\subsection{Related Work}
 The growing area of Neuro-Symbolic (NeSy) reasoning~\citep{ijcai2020p688, sarker2021neuro} seeks to integrate DNN and symbolic models. \citet{Kautz_2022} proposed a taxonomy of NeSy models based on how the DNN and symbolic components interact with each other. Previously, Statistical Relational Models~\citep{getoor&taskar07} was a predominant approach in unifying the representational power of first-order logic with probabilistic models to provide a general framework for uncertainty quantification in the presence of relational structure. Markov Logic Networks (MLNs)~\citep{domingos&lowd09}, Probabilistic Soft Logic (PSL)~\citep{bach_psl17} and Problog~\citep{raedt&al07} are arguably three of the most well-known statistical relational models.

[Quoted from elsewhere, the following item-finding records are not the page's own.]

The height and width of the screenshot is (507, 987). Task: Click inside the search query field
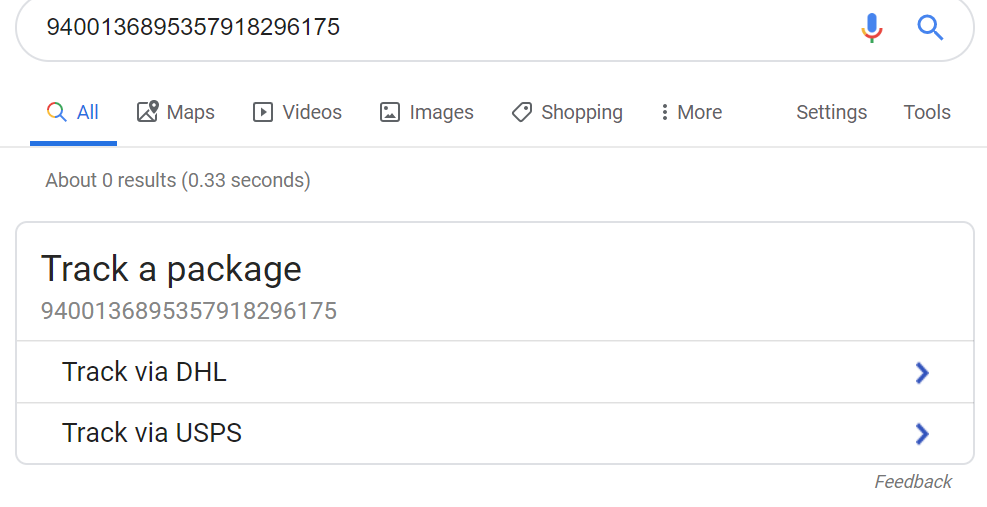(441, 27)
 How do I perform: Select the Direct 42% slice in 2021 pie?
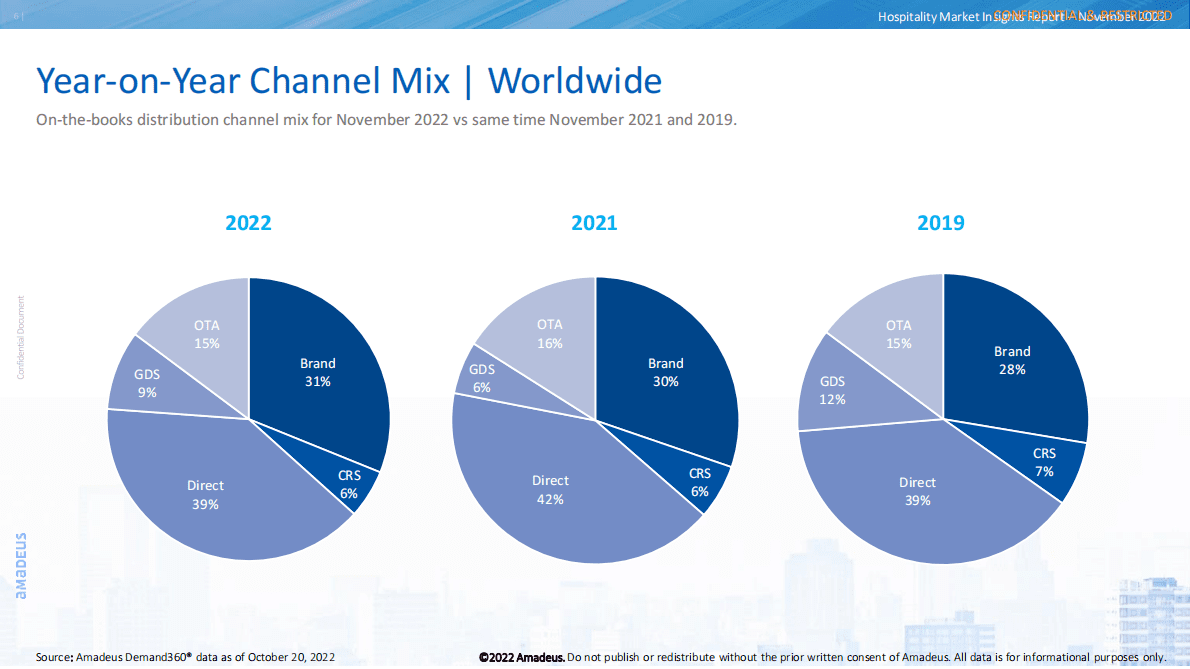[550, 489]
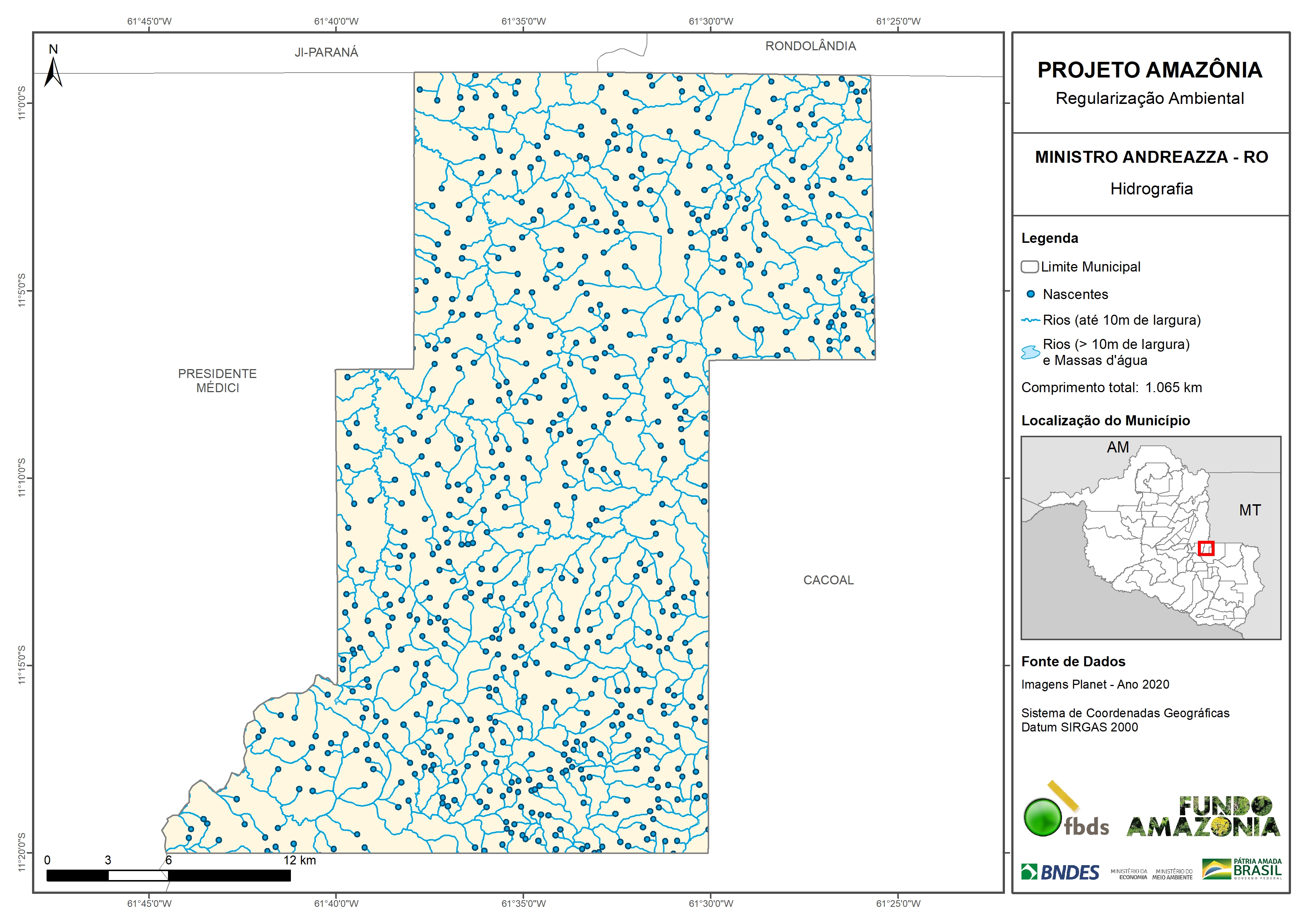1307x924 pixels.
Task: Click the blue Rios line legend symbol
Action: click(x=1030, y=321)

 pLogicNet~\citep{NEURIPS2019_13e5ebb0} utilizes MLNs to represent domain knowledge with first-order logic and handle uncertainty, while also incorporating knowledge graph embedding methods for efficient inference. 
 Neural Markov Logic Networks~\citep{nmln_marra} introduced an approach where instead of symbolic rules in an MLN, neural networks are used within a log-linear model. Problog was extended to DeepProbLog~\citep{deepproblog18}, which supports both symbolic and sub-symbolic representations and inference by integrating neural networks through the use of neural predicates. \citep{deepstoch} further extended on this and introduced DeepStochLog, which introduces neural networks into stochastic logic programs based on stochastic definite clause grammars, defining a probability distribution over derivations to enable better scalability and handling of longer sequences compared to DeepProbLog. \citep{NEURIPS2023_bf215fa7} introduced DeepSoftLog, which is a framework that integrates soft-unification and probabilistic logic programming, where they use distance between embeddings instead of exact-matching of the symbolic terms for unification.
More recently, PSL was extended to NeuPSL~\citep{ijcai2023p0461} to augment DNN learning with logical rules. However, the aforementioned approaches do not account for variations in DNN representations during learning/inference, which is the focus of our work. Related to our mixture model approach, a stacking method was developed to scale-up learning in MLNs~\cite{islam&al18} that combines multiple MLNs that are compressed using symmetries.